SELECTION
- Court: United States Court of Appeals for the Seventh Circuit
- Full case name: American Booksellers Association, Inc. v. William H. Hudnut, Mayor of Indianapolis
- Argued: June 4, 1985
- Decided: August 27, 1985
- Citation: 771 F.2d 323

Case history
- Prior history: 598 F. Supp. 1316 (S.D. Ind. 1984)
- Subsequent history: Rehearing and rehearing en banc denied, Sept. 20, 1985; aff'd mem., 475 U.S. 1001; fees awarded on remand, 650 F. Supp. 324 (S.D. Ind. 1986)

Court membership
- Judges sitting: Richard Dickson Cudahy, Frank H. Easterbrook, Luther Merritt Swygert

Case opinions
- Majority: Easterbrook, joined by Cudahy
- Concurrence: Swygert

Laws applied
- First Amendment

= American Booksellers Ass'n v. Hudnut =

Antipornography judgment

American Booksellers Ass'n v. Hudnut, 771 F.2d 323 (7th Cir. 1985), aff'd mem., 475 U.S. 1001 (1986), was a 1985 court case that successfully challenged the constitutionality of the Antipornography Civil Rights Ordinance, as enacted in Indianapolis, Indiana the previous year.

SUPPLIED DATA
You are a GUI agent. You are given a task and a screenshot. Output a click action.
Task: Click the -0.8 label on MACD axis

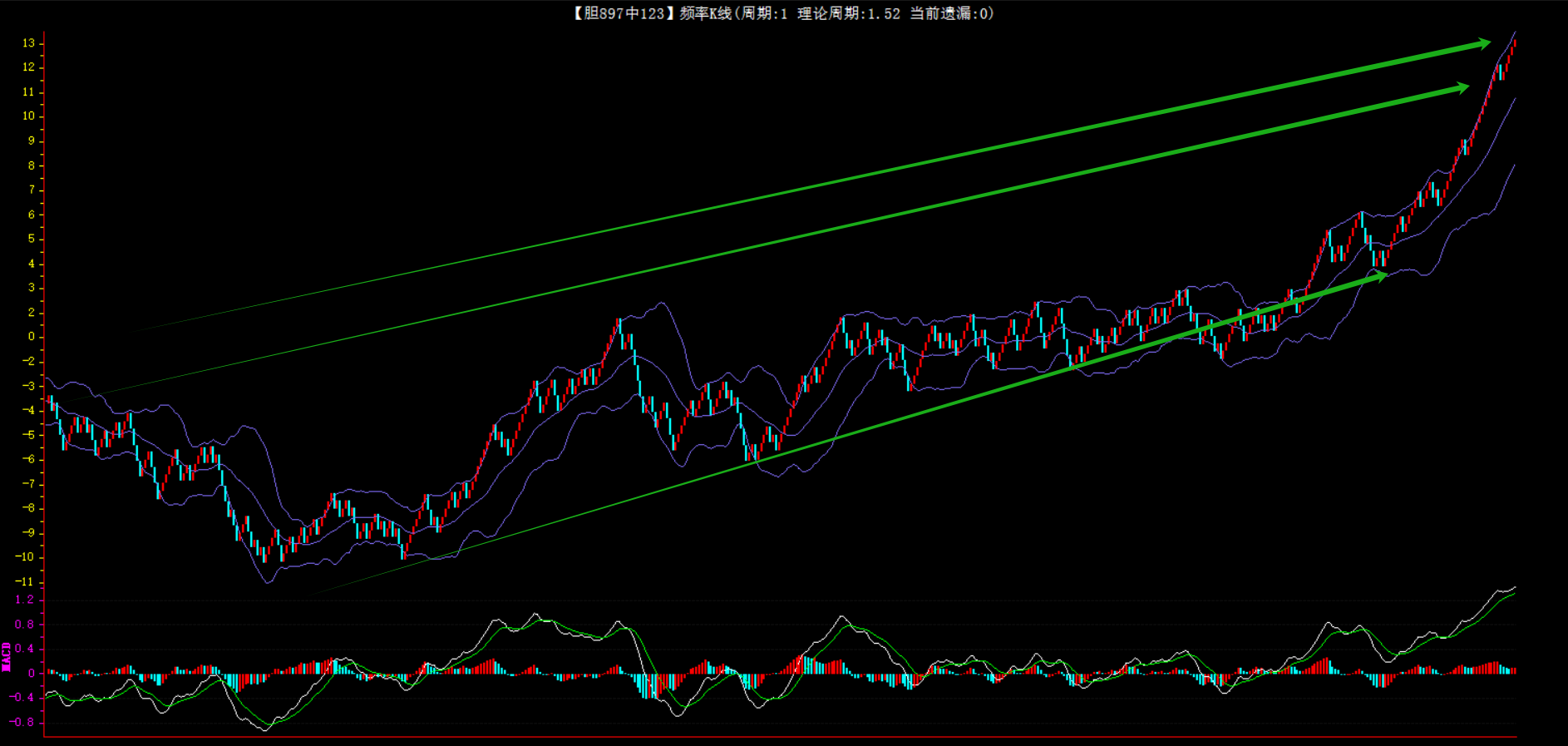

EXERCISE REQUIREMENTS
1. Quote the Hudnut case summary from "Case opinions" to "the previous year.".
2. According to the Hudnut case summary, which judge wrote the concurrence?
3. Carry on writing the Hudnut case summary from after its final sentence.

SOLVED TASKS
1.
Case opinions
- Majority: Easterbrook, joined by Cudahy
- Concurrence: Swygert

Laws applied
- First Amendment

= American Booksellers Ass'n v. Hudnut =

Antipornography judgment

American Booksellers Ass'n v. Hudnut, 771 F.2d 323 (7th Cir. 1985), aff'd mem., 475 U.S. 1001 (1986), was a 1985 court case that successfully challenged the constitutionality of the Antipornography Civil Rights Ordinance, as enacted in Indianapolis, Indiana the previous year.

2. Swygert

3.
== Background ==
Indianapolis enacted an ordinance drafted by Catharine MacKinnon and Andrea Dworkin in 1984 defining "pornography" as a practice that discriminates against women. "Pornography" under the ordinance was "the graphic sexually explicit subordination of women, whether in pictures or in words, that also includes one or more of the following:

1. Women are presented as sexual objects who enjoy pain or humiliation; or
2. Women are presented as sexual objects who experience sexual pleasure in being raped; or
3. Women are presented as sexual objects tied up or cut up or mutilated or bruised or physically hurt, or as dismembered or truncated or fragmented or severed into body parts; or
4. Women are presented as being penetrated by objects or animals; or
5. Women are presented in scenarios of degradation, injury abasement, torture, shown as filthy or inferior, bleeding, bruised, or hurt in a context that makes these conditions sexual; or
6. Women are presented as sexual objects for domination, conquest, violation, exploitation, possession, or use, or through postures or positions of servility or submission or display."

The statute provides that the "use of men, children, or transsexuals in the place of women in paragraphs (1) through (6) above shall also constitute pornography under this section".

The case was first heard by the United States District Court for the Southern District of Indiana, which declared the ordinance unconstitutional. Petitioners appealed the case to the United States Court of Appeals for the Seventh Circuit.

== Holding ==
Judge Easterbrook, writing for the court, held that the ordinance's definition and prohibition of "pornography" was unconstitutional. The ordinance did not refer to the prurient interest, as required of obscenity statutes by the Supreme Court in Miller v. California, 413 U.S. 15 (1973). Rather, the ordinance defined pornography by reference to its portrayal of women, which the court held was unconstitutional, as "the First Amendment means that government has no power to restrict expression because of its message [or] its ideas."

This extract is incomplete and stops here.